Mais la maîtresse est venue, elle a pris la feuille de Geoffroy, celle d’Agnan, elle a regardé Geoffroy, qui a commencé à pleurer, elle lui a mis un zéro, et après la composition, elle l’a emmené chez le directeur. La maîtresse est revenue seule en classe, et elle nous a dit :
— Mes enfants, Geoffroy a commis une faute très grave ; non seulement il a copié sur un camarade, mais encore, il a persisté à nier, ajoutant le mensonge à la malhonnêteté. Par conséquent, M. le Directeur a suspendu Geoffroy pour deux jours. J’espère que cela lui servira de leçon, et lui apprendra que, dans la vie, la malhonnêteté ne paie pas. Maintenant, prenez vos cahiers, nous allons faire une dictée.
A la récré, on était bien embêtés, parce que Geoffroy est un copain, et quand on est suspendu, c’est terrible, parce que les parents font des histoires et vous privent d’un tas de choses.
— Il faut venger Geoffroy ! a dit Rufus. Geoffroy fait partie de la bande, et nous, on doit le venger contre ce sale chouchou d’Agnan. Ça servira de leçon à Agnan, et ça lui apprendra que dans la vie, ça ne paie pas de faire le guignol.
Nous, on a été tous d’accord, et puis Clotaire a demandé :
— Et comment on va faire pour se venger d’Agnan ?
— On pourrait tous l’attendre à la sortie, a dit Eudes, et on lui taperait dessus.
— Mais non, a dit Joachim. Tu sais bien qu’il porte des lunettes, et qu’on ne peut pas lui taper dessus.
— Et si on ne lui parlait plus ? a dit Maixent.
— Bah ! a dit Alceste. De toute façon, on ne lui parle presque jamais, alors, il ne se rendra pas compte qu’on ne lui parle plus.
— On pourrait peut-être le prévenir, a dit Clotaire.
— Et si on étudiait tous drôlement pour la prochaine composition, et qu’on était tous premiers à sa place ? j’ai dit.
— T’es pas un peu fou ? m’a demandé Clotaire en se donnant des coups sur le front avec le doigt.

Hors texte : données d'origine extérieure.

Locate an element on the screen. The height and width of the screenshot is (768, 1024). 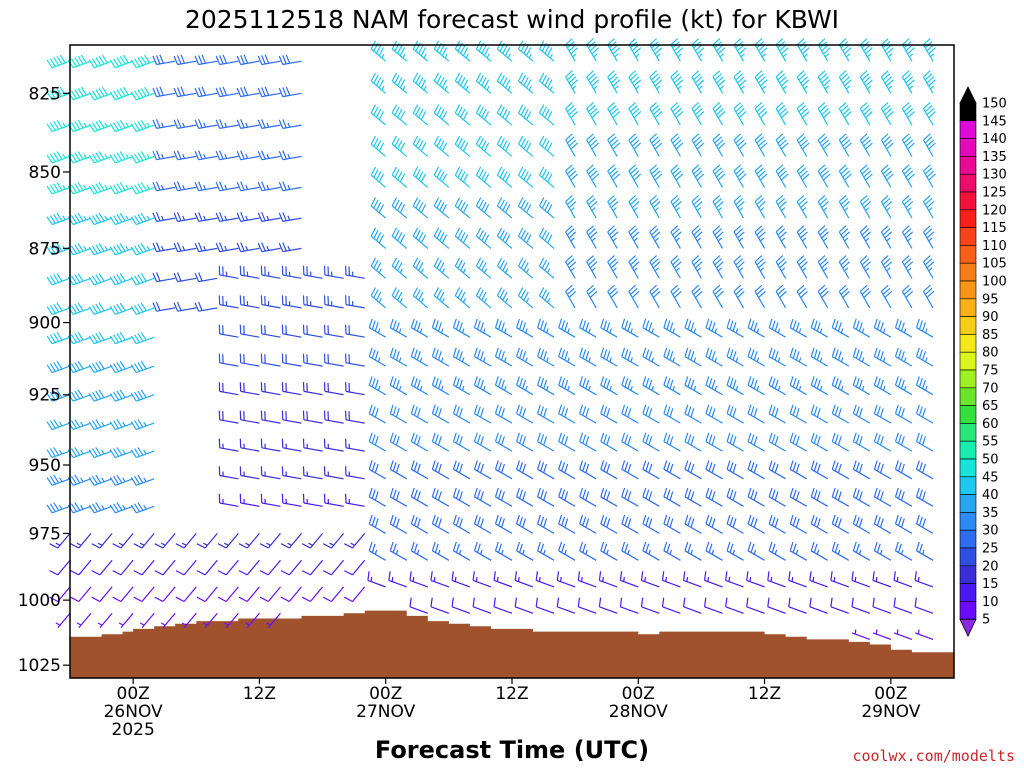
colorbar-top-arrow is located at coordinates (968, 95).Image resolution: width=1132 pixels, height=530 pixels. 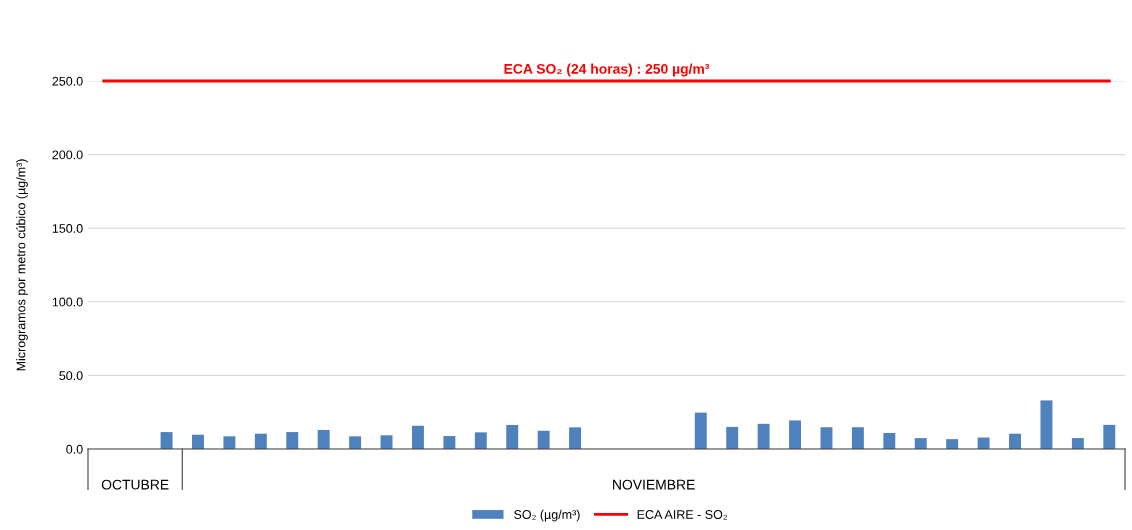 What do you see at coordinates (74, 449) in the screenshot?
I see `y-tick-label: 0.0` at bounding box center [74, 449].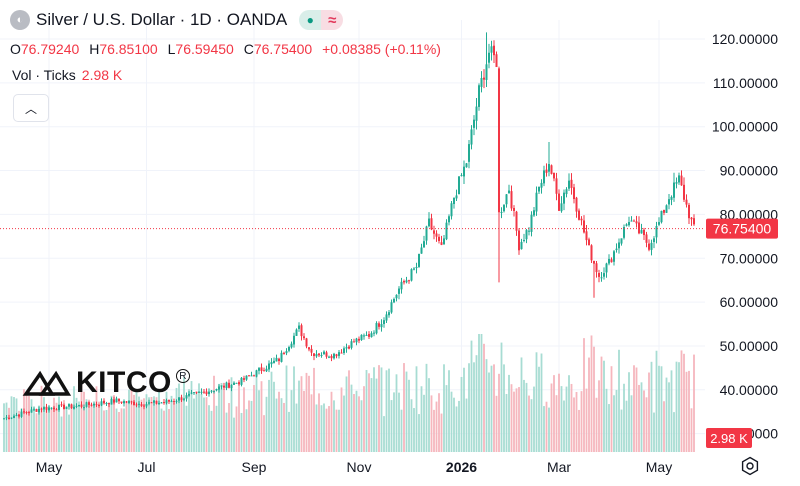  What do you see at coordinates (31, 108) in the screenshot?
I see `collapse-legend-button: ︿` at bounding box center [31, 108].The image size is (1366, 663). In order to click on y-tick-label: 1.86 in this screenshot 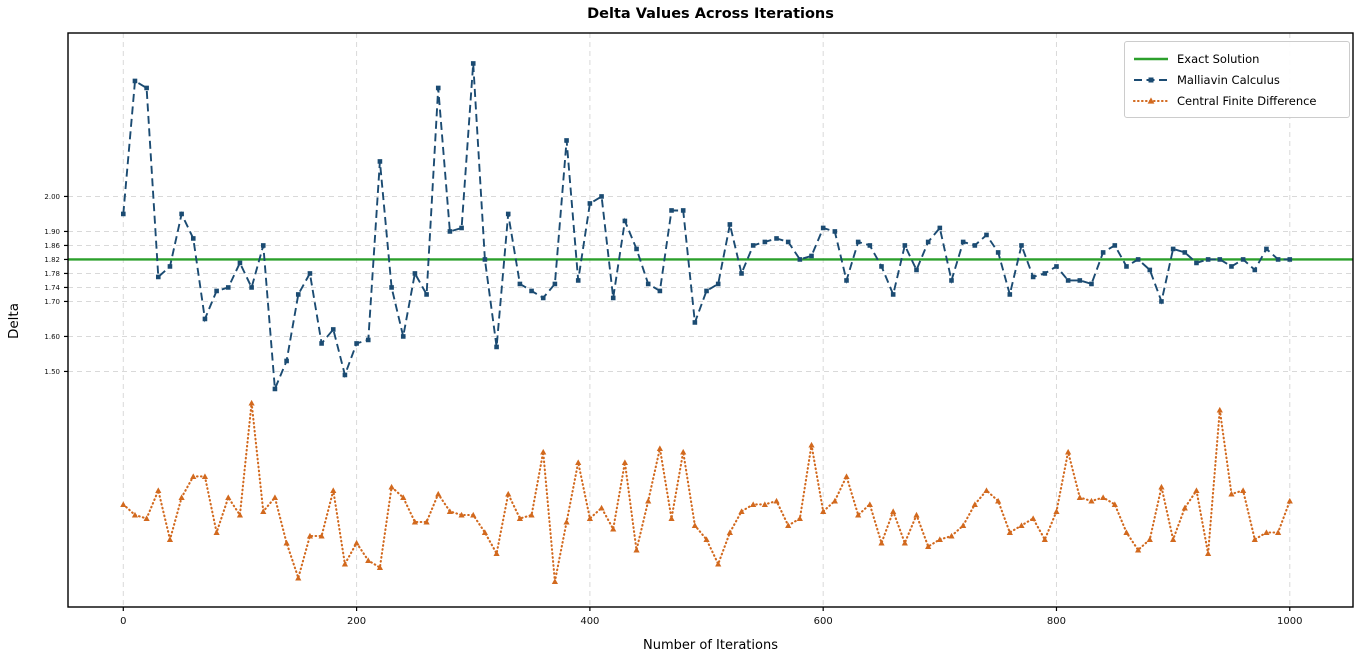, I will do `click(52, 246)`.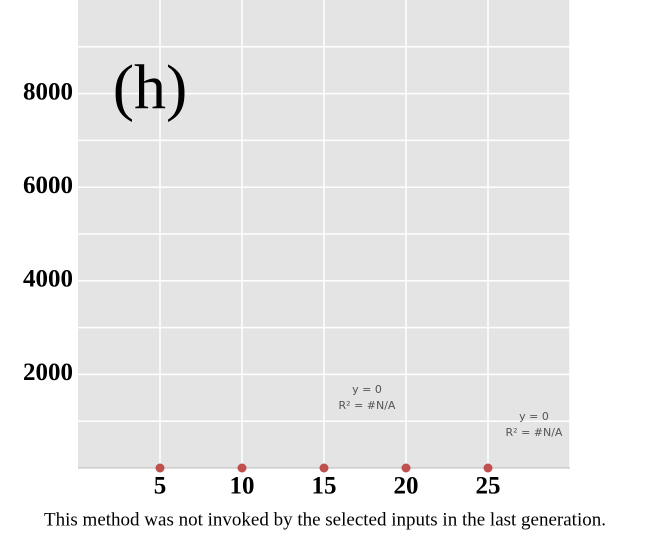 The height and width of the screenshot is (534, 651). I want to click on y-tick-label: 4000, so click(48, 280).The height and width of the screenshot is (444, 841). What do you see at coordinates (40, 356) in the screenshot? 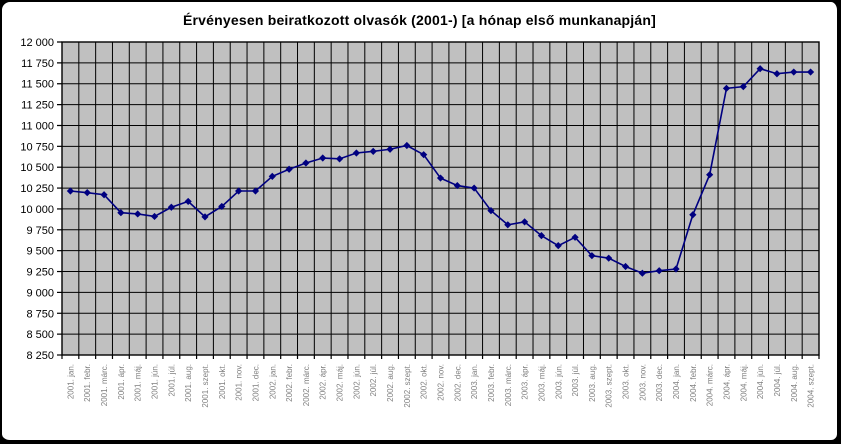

— Moi, je sais, a dit Rufus. J’ai lu une histoire, dans une revue, et le héros, qui est un bandit et qui porte un masque, vole l’argent des riches pour le donner aux pauvres, et quand les riches veulent voler les pauvres pour ravoir leur argent, alors lui, il leur envoie un message, et c’est écrit : « On ne se moque pas impunément du Chevalier Bleu. » Et les ennemis ont drôlement peur, et ils n’osent plus voler.
— Ça veut dire quoi : « impunément » ? a demandé Clotaire.
— Mais, j’ai dit, si on envoie un message à Agnan, il saura que c’est nous qui l’avons écrit, même si nous mettons des masques. Et nous serons punis.